Only three of the subspecies migrate: the lesser, greater and Canadian. Our Wisconsin cranes are the greater subspecies and winter in the Southeast, especially in Florida and southern Georgia. One famous spot where you can see them during migration is the Jasper Pulaski Wildlife Area in north-central Indiana. We visited that preserve in November many years ago and saw more than 20,000 sandhills in a big field.

On March 14 this year, my niece sent a text saying she’d seen three sandhill cranes fly over her in Sturgeon Bay: the first report of this species in Door County for the 2019 season.

Records of spring arrival dates going back to 2002 show that the sandhills returned during the first week of March in eight years and in the second week in seven years. The first crane was seen before March 1 in the mild spring of 2017, but one was not reported until March 23 of 2005.

Weather can have a big effect on the spring migration of most returning birds. The terrible storms and resulting floods in Nebraska this month have made viewing the cranes along the Platte River nearly impossible, and birders have reported fewer cranes in the area compared to 600,000 seen there last year.

This crane is alert while sitting on its nest.

I first started birdwatching in 1972, when there were no – or very few – nesting sandhill cranes in Door County. In fact, there are no records of them before 1980. Their numbers have increased greatly since then, to the point that crane counts are run each April. We were assigned a particular area and would walk in before dawn. As the early-morning light brightened the sky, we were to record the calls and flights of the nearby cranes.

Sandhills prefer to nest in wetlands or on grassy, flat areas surrounded by ridges of taller vegetation, where they have more protection. The nest is a low mound of grasses and marsh plants, or just a depression on dry ground. The outside diameter can be three to five feet.

They rub mud over their feathers to blend in with the environment during breeding season. They usually lay two eggs about two days apart; then both the male and female incubate them for 30 to 32 days. The young hatch one day apart and generally leave the nest very soon after both have hatched. Both parents feed them small bits of food, and they begin to feed themselves in the second week. Wing feathers start to develop at 16 days, and they can fly by about 70 days. They stay with the parents for the first year.

Sandhills are opportunistic feeders, consuming small mammals, birds, eggs and aquatic invertebrates such as crayfish, snails, worms, beetles and flies. Vegetative matter – grasses, seeds, bulbs, berries, grains, lichens and aquatic plants – are also in their diet.

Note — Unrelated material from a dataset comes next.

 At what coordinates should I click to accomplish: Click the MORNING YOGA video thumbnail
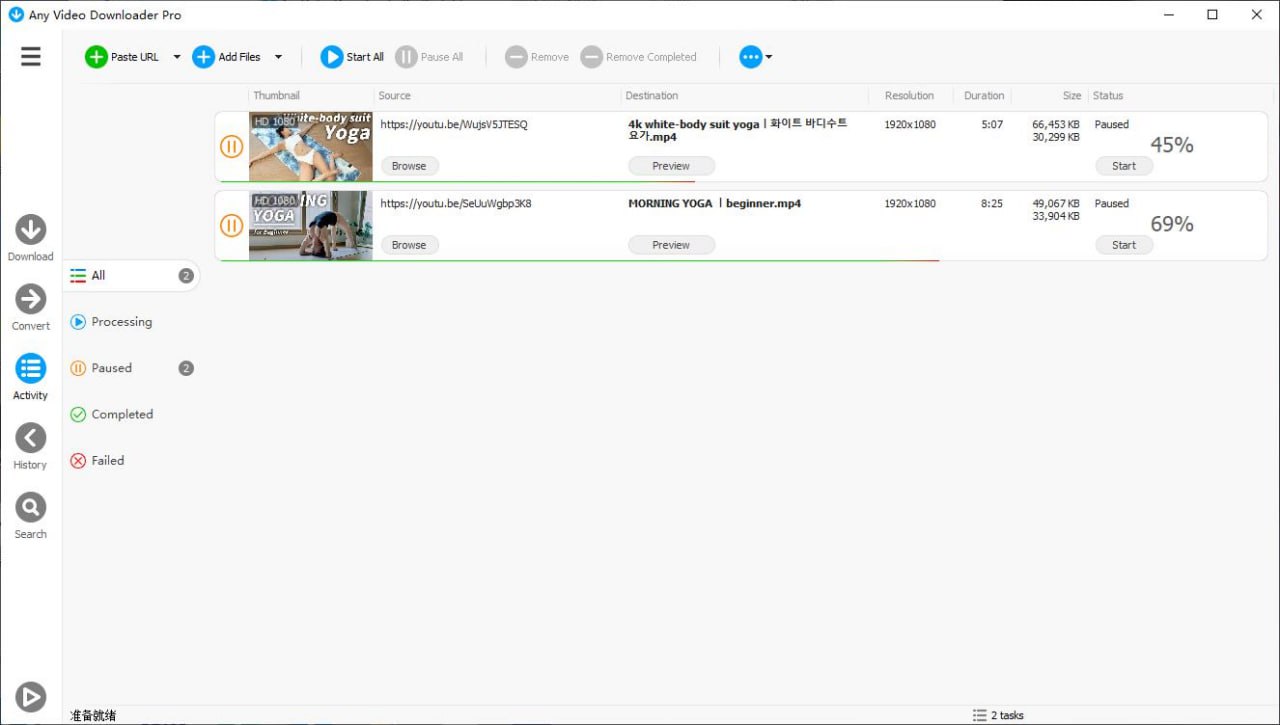[x=310, y=225]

The International Crane Foundation, based in Wisconsin, was founded in 1973. That year, a UW-Stevens Point study estimated a total of just 850 sandhill cranes inhabiting the state, in only 31 counties, and primarily in the south and central portions.

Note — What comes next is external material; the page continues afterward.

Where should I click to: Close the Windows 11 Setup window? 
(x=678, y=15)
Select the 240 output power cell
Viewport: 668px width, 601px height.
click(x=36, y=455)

During the 19th century, sandhill cranes were abundant and a common summer resident, but wetlands drainage reduced their preferred habitat. By the mid-1930s, there were only an estimated 25 pairs in Wisconsin. By 1973, a few years after Earth Day began, their population had increased and stabilized.

As of the first Breeding Bird Atlas work, 1995 to 2000, cranes were confirmed to be breeding in all but four of Wisconsin’s counties, and their numbers were increasing in neighboring Midwestern states.

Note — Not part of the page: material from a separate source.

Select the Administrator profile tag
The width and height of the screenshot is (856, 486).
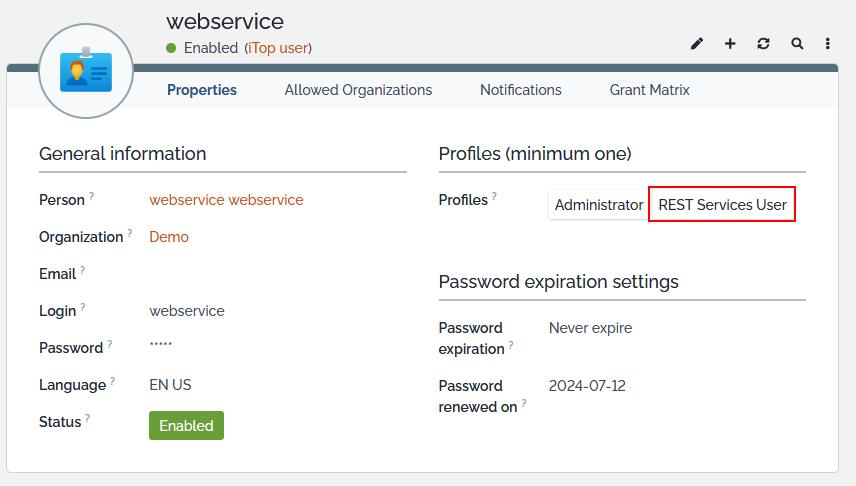pyautogui.click(x=599, y=205)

As the population increased, farmers complained about them eating newly planted corn seeds. Treating the seeds with Lindane stopped that, but the chemical was toxic and its use was discontinued. Further research developed a new, nontoxic product – anthraquinone – to treat the corn seeds, and it has reduced farmers’ complaints.

The maximum recorded lifespan of a sandhill crane is 18 and a half years. Most live less than half that long, but the larger the bird, generally the longer they can live. Many songbirds live only a year or two.

With whom will you share the land? Give me the noble, wary, exuberant, dancing, lively cranes – symbols of a long, happy life!